Isaiah Berlin, the 20th century philosopher, described how people decide on things as either like a hedgehog or like a fox. A fox knows something about many small things while a hedgehog knows everything about one great thing. Most estate planning and estate planners think like a hedgehog, they know everything about estate planning. This approach works well for most people but for others a fox-like decision-making process, which is much more difficult, is required. This is especially true for both entrepreneurs and for people with ADHD. 

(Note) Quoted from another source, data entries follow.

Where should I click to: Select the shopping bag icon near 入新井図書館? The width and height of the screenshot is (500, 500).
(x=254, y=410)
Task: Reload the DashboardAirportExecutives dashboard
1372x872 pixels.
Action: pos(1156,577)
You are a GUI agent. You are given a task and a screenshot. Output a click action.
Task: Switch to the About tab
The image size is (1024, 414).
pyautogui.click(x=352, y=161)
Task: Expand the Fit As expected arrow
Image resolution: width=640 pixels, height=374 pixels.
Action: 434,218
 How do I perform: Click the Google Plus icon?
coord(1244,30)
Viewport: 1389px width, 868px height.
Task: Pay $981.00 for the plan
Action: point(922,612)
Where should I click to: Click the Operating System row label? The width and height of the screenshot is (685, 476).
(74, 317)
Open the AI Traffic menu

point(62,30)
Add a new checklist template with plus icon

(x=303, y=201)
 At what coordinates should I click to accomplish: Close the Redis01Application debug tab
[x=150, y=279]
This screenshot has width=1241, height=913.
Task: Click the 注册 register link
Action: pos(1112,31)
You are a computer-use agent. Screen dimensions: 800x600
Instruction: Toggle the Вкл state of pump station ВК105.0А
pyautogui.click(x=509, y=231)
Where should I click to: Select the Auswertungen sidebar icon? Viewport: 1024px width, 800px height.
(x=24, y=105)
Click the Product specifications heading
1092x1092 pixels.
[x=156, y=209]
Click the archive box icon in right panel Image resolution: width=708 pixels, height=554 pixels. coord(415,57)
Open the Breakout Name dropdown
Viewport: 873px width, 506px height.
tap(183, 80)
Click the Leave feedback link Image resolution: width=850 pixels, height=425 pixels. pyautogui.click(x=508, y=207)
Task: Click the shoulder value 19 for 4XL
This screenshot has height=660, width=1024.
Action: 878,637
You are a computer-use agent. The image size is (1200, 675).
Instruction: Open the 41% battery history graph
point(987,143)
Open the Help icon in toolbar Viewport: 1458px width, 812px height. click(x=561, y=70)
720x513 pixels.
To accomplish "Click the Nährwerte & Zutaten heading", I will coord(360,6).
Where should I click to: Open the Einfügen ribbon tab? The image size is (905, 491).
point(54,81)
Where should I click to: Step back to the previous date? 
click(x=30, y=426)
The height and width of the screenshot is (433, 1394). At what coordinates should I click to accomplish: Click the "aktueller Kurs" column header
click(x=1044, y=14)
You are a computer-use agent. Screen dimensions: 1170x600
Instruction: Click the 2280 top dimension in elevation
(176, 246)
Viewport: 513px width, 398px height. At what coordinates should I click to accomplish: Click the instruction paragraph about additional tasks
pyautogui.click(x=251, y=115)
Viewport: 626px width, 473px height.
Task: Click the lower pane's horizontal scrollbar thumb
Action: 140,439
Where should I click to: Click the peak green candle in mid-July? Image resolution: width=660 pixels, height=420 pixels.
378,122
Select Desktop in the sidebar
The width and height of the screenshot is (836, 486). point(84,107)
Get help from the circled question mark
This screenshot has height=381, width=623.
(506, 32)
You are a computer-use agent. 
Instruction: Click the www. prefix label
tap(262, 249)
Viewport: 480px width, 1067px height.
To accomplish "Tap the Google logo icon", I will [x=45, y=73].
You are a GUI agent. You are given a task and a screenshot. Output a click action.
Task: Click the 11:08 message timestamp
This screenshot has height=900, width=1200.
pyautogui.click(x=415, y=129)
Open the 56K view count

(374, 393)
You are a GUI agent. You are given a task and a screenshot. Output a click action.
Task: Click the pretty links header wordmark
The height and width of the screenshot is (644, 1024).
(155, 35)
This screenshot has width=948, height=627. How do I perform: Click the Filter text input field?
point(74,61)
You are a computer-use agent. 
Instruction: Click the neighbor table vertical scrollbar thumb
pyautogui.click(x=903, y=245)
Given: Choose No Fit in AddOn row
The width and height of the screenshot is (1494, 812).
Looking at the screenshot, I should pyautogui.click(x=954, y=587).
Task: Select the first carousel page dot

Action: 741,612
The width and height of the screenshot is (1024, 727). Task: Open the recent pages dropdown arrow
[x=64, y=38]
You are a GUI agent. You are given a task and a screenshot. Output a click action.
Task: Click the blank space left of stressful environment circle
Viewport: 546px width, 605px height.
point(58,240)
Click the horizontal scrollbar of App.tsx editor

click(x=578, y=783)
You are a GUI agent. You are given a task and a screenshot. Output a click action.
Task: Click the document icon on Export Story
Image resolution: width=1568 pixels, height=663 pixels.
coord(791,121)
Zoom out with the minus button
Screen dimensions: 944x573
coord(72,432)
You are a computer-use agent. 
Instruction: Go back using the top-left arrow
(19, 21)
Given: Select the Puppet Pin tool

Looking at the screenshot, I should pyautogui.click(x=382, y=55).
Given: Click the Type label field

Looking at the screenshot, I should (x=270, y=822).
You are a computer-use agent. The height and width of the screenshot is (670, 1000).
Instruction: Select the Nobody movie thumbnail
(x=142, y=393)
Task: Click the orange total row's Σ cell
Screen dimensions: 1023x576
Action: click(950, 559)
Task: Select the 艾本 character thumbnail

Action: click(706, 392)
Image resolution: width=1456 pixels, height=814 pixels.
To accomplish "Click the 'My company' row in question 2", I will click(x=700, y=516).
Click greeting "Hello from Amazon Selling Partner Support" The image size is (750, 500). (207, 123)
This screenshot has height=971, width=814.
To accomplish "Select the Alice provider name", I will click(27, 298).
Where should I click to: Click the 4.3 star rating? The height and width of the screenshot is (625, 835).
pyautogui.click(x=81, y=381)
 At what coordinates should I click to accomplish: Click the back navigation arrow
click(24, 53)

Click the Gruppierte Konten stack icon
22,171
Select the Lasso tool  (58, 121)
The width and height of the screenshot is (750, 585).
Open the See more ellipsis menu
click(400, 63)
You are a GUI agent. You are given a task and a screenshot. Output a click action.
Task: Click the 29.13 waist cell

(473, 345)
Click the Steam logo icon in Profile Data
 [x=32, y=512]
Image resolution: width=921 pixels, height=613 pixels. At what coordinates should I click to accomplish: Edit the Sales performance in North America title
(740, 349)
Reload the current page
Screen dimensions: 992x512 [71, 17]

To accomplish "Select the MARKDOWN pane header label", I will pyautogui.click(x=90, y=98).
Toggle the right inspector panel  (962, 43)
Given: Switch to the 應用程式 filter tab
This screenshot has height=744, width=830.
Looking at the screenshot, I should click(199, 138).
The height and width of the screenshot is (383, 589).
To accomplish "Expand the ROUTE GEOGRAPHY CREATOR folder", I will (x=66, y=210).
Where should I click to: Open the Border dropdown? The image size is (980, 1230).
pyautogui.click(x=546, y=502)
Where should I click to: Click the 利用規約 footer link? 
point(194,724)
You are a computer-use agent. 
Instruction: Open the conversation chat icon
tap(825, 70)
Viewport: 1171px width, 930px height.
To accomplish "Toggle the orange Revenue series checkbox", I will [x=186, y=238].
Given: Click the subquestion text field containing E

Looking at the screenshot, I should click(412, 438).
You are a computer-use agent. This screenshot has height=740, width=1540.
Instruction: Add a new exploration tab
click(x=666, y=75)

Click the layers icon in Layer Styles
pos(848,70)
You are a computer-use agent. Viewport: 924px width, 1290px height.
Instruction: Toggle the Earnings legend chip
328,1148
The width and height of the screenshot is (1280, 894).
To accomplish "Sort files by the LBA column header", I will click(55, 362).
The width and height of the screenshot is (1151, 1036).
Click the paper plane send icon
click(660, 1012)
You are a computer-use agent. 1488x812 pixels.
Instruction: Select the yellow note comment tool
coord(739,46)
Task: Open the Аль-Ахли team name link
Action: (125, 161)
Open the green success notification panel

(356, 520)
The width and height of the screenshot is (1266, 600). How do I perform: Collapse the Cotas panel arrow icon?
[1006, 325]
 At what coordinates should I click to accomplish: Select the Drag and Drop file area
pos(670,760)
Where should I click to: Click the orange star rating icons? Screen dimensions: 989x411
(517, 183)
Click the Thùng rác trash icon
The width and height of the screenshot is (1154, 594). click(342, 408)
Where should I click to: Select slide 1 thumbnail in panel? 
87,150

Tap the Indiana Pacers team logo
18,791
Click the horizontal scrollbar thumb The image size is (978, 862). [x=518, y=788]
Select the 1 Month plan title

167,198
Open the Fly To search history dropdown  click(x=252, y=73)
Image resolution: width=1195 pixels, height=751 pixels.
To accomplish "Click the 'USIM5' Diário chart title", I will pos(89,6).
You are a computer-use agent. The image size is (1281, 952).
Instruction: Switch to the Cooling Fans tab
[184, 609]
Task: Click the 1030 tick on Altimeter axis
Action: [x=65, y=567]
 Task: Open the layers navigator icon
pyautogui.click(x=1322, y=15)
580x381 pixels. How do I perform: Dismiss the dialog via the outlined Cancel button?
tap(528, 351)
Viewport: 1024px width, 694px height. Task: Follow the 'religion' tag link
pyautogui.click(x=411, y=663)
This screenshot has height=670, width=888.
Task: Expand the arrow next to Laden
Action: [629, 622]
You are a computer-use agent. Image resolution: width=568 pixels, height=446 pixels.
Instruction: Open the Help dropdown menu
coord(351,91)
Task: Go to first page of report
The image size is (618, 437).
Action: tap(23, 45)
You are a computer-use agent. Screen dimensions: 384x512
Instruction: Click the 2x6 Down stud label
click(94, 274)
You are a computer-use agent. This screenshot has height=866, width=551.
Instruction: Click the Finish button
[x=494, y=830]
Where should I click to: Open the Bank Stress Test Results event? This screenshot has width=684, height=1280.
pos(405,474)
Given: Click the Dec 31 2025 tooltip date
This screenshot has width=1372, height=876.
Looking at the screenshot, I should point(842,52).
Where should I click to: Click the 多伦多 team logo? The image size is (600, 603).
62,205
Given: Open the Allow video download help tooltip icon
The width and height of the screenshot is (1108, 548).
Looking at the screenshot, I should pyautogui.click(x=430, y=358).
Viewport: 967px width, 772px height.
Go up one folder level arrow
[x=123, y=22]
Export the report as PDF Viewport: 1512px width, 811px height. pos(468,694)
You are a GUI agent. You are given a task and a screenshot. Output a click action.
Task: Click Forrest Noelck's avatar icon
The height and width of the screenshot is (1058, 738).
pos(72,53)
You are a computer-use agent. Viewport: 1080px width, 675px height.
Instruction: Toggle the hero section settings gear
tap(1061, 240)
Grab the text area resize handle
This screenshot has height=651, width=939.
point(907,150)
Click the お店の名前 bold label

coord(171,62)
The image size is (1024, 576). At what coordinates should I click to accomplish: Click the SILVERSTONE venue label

Why entrepreneurs and people with ADHD? Because they make impulsive, sub-optimal decisions, often choosing options which bring a prompt, but smaller, immediate reward instead of making a choice that yields a larger, long term, reward. This extends into planning, organization, self-regulation, and prioritizing—the key abilities needed to decide on a course of action. Like a fox with too many choices, they can also see too many options, and end up with “analysis paralysis”—avoiding deciding because you are too worried about making wrong decisions about things as you experienced in the past or anticipate in the future. This avoidance of decision-making means that there is no progress. This inaction frequently requires another person to decide for you. In the estate planning process, this “other person” is the state and federal government.

It is important to differentiate between risky behavior and sub-optimal decision-making. Risky behavior is the deliberate taking of the riskier action. Entrepreneurs and people with ADHD are, in fact, more risk adverse than the general population. Entrepreneurs and people with ADHD are, however, better at making snap decisions, that is a decision in the heat of the moment, when the future is unpredictable; and, you do not have the time for a long and thoughtful process to find the optimal decision. They make an action-based decision and adapt to inherently unpredictable situations on the fly. What both entrepreneurs and people with ADHD require, when there is not a crisis, is to use a prediction-based, decision process. Said another way, they need to be comfortable being a fox at some times and a hedgehog at other times, or at least engaging a hedgehog to work for you.

Here is an outline of a fox-like, action-based decision process.
1. What is it that you want?
2. What are you willing and able to put at risk?
3. Act quickly and quietly.
4. With the resources and information at hand, bring along those people you know with the least amount of risk possible. Are the results what you wanted? If yes, then repeat. If no, then review what you want.

Here is a hedgehog-like, prediction-based, decision process.
1. Define your decision. Write down what your goal is.
2. Define the objectives that move you towards your goal.
3. Which objective(s) are you most likely to miss achieving?
4. Consider alternative strategies that achieve your “lagging objective” and ask for each strategy:
    • Is the strategy sufficient to achieve your objective?
    • Is the strategy necessary to achieve your objective?
    • Is the strategy even possible under the current circumstances?
    • Is there an action plan for implementing the strategy?
5. Determine the risks and trade-offs your selected strategy entails.
6. Select and implement an action plan based on your selected strategy. 

Here is how I integrate both an action based and prediction-based estate planning for to be both a fox and a hedgehog for entrepreneurs and people with ADHD:
1. Help determine what is your goal—that is what do you need now, and how that gets you what you want in the future.
2. Help draw up scenario plans of what you would need to do that achieves your goal.
3. Look at the immediate situation: is it both urgent and important?
4. Help you take what actions you can take now, with the resources, people, skills and contacts you have on hand and are willing to put at risk, that can reduce the uncertainty of the immediate situation.
5. Integrate what you learn from your actions into one of your scenarios.
6. When the crisis is tamped down, help you take the next step to achieve the objectives of your scenario plan.
7. Help you deal with the next emergency.